Since the appointment of a new city manager a couple years ago, leadership in Asheville city departments has undergone a gradual turnover. Some of these positions (e.g., civic center director, planning and development director, and head of traffic engineering) remain unfilled. Though unofficial sources like City Manager Gary Jackson have indicated that extensive interviewing processes are underway, the local daily represents that the city is seeking applicants for these slots.

The former planning director, Scott Shuford, quit while the Coalition of Asheville Neighborhoods was putting pressure on him to do so. Joe Minicozzi, quoted in the article, is the President of CAN. In less than two years, the city is working on its third Neighborhood Coordinator, a position created to appease CAN. Traffic Engineer Anthony Butzek, whose experiments with roundabouts were viewed as too progressive for Asheville, took a job elsewhere. The city is also looking for a new transit manager after a radical 90-day fare-free bus ridership program that overworked the buses and their maintenance crews, and made bus drivers irate.
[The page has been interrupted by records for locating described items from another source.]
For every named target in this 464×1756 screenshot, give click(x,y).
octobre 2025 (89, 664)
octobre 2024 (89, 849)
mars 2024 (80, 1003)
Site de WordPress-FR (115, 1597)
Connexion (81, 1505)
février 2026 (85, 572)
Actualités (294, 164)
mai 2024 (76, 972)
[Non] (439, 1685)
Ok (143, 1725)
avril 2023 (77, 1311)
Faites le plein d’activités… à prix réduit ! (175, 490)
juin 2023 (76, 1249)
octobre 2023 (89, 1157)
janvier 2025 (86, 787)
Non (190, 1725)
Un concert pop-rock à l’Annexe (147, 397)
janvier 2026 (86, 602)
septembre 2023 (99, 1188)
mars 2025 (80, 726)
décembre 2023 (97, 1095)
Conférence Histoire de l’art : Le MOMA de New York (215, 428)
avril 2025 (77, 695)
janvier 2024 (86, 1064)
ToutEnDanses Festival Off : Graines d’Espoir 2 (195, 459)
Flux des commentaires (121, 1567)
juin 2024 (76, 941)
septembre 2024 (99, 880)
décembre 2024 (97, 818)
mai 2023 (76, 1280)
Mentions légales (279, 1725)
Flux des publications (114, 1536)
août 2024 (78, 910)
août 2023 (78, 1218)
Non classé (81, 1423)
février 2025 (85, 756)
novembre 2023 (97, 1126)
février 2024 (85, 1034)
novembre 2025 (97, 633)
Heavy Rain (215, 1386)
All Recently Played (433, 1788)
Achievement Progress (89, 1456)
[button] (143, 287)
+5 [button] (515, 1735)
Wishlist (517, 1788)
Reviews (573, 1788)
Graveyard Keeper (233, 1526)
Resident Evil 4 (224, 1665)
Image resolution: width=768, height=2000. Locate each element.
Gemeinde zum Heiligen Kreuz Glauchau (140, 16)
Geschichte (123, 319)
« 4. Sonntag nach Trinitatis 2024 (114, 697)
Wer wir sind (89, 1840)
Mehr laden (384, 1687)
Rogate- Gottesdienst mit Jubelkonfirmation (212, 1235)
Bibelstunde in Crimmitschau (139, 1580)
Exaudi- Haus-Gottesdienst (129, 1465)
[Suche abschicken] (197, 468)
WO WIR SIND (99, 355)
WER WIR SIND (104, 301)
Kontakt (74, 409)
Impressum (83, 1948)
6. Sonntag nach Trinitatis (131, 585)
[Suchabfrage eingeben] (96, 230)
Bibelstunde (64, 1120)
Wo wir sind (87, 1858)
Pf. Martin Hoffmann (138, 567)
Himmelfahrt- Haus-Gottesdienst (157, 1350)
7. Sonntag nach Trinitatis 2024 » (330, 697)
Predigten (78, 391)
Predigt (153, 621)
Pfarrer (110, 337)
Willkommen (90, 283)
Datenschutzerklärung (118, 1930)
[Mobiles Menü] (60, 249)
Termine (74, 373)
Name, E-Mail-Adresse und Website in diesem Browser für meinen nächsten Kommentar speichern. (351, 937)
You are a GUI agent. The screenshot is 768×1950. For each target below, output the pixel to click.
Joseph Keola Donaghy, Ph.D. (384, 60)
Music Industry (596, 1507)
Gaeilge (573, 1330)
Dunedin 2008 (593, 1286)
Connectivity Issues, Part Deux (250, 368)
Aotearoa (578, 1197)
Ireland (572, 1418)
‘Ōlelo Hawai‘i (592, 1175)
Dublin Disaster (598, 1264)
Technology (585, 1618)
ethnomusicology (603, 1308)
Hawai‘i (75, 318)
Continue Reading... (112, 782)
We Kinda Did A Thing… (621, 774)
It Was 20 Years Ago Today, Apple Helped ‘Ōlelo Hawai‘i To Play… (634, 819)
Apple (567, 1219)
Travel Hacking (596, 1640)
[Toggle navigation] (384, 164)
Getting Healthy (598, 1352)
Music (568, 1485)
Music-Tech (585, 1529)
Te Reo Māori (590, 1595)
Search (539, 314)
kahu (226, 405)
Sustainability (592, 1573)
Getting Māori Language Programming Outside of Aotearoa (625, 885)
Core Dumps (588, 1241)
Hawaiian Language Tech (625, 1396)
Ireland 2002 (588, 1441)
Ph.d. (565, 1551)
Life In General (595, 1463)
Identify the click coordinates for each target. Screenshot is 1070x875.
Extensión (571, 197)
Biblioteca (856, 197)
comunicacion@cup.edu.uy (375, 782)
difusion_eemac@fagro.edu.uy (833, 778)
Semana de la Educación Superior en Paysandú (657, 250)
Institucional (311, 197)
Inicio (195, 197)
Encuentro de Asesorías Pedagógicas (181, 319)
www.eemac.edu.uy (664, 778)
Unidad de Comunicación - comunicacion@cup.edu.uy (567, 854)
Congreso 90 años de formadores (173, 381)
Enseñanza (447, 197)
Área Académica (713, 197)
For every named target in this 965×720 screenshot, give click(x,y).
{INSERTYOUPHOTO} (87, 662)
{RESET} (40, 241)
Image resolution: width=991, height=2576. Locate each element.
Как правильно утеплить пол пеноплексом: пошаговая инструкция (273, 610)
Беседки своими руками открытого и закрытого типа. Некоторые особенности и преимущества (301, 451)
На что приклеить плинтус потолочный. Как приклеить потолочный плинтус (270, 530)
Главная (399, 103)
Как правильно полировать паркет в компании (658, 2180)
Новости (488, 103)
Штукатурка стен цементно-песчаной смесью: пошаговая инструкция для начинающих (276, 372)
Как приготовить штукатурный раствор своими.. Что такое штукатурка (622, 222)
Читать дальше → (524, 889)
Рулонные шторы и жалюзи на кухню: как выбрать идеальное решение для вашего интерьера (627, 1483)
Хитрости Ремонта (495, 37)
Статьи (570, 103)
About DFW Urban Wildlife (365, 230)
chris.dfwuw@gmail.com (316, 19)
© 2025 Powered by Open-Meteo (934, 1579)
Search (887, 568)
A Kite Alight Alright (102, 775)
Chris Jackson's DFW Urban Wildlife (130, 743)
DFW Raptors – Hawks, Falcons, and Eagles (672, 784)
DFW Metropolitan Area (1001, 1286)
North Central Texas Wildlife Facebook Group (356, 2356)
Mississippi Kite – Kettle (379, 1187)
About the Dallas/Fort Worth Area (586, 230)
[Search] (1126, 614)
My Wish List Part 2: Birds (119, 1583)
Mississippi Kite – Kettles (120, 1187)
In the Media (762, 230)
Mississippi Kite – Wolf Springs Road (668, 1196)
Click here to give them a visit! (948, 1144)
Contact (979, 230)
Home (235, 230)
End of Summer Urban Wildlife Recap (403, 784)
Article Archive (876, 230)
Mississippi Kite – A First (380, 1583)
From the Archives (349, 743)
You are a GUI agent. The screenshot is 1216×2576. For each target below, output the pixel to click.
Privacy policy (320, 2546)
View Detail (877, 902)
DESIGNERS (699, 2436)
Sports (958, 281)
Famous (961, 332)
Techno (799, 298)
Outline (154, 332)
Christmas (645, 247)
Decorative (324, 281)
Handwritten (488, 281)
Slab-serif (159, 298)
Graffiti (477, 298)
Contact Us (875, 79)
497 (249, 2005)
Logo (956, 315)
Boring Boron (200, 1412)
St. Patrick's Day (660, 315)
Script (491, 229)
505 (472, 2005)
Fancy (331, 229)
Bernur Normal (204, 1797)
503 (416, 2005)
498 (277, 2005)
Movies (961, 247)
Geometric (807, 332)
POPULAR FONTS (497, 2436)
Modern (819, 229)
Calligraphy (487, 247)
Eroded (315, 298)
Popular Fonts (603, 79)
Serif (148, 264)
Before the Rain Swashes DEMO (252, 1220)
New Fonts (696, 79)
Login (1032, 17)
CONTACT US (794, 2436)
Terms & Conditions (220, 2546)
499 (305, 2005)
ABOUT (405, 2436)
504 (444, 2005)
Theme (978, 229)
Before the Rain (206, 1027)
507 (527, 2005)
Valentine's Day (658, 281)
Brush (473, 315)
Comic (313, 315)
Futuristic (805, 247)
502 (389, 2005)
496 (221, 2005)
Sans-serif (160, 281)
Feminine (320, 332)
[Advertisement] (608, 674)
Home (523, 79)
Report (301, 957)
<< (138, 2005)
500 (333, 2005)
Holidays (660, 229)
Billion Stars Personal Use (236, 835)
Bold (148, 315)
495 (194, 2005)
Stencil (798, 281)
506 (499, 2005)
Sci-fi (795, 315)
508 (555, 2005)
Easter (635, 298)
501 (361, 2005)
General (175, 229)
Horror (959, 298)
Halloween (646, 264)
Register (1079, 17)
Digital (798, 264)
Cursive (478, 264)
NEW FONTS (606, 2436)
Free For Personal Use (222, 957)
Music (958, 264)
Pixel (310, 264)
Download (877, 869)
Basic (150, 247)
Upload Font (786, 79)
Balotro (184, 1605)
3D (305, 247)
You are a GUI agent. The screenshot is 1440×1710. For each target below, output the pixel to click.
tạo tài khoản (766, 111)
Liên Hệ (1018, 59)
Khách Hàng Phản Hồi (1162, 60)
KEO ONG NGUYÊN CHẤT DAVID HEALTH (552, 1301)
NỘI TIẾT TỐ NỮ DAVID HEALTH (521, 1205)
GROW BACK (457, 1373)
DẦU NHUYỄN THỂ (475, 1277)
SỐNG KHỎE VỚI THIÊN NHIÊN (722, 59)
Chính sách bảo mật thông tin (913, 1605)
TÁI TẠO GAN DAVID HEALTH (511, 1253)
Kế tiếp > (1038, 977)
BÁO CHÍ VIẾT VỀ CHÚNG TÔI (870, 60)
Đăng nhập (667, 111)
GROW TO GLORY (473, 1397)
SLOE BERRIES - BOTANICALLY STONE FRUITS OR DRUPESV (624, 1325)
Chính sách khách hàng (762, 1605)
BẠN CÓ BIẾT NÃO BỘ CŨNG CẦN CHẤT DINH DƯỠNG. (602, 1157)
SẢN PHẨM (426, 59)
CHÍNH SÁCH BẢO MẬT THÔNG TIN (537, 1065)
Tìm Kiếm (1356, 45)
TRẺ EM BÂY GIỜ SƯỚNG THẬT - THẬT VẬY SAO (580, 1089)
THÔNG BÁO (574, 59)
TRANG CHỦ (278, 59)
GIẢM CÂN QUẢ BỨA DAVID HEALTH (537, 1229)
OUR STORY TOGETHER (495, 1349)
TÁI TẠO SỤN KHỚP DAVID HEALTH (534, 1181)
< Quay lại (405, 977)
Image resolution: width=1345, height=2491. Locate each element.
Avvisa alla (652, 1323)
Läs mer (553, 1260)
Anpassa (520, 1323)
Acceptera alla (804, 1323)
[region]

During the budget crunch following the termination of the water agreement, the City of Asheville wisely decided to freeze all hiring until the end of that fiscal year. Unfortunately, it continued to fill upper-management vacancies during the freeze. It would be my preference that they hold off hiring heads of nontraditional role of government positions. In particular, if the federal government would allow it, it would be nice to eliminate the entire department that oversees the administration of HOME and CDBG funds when the department head quits.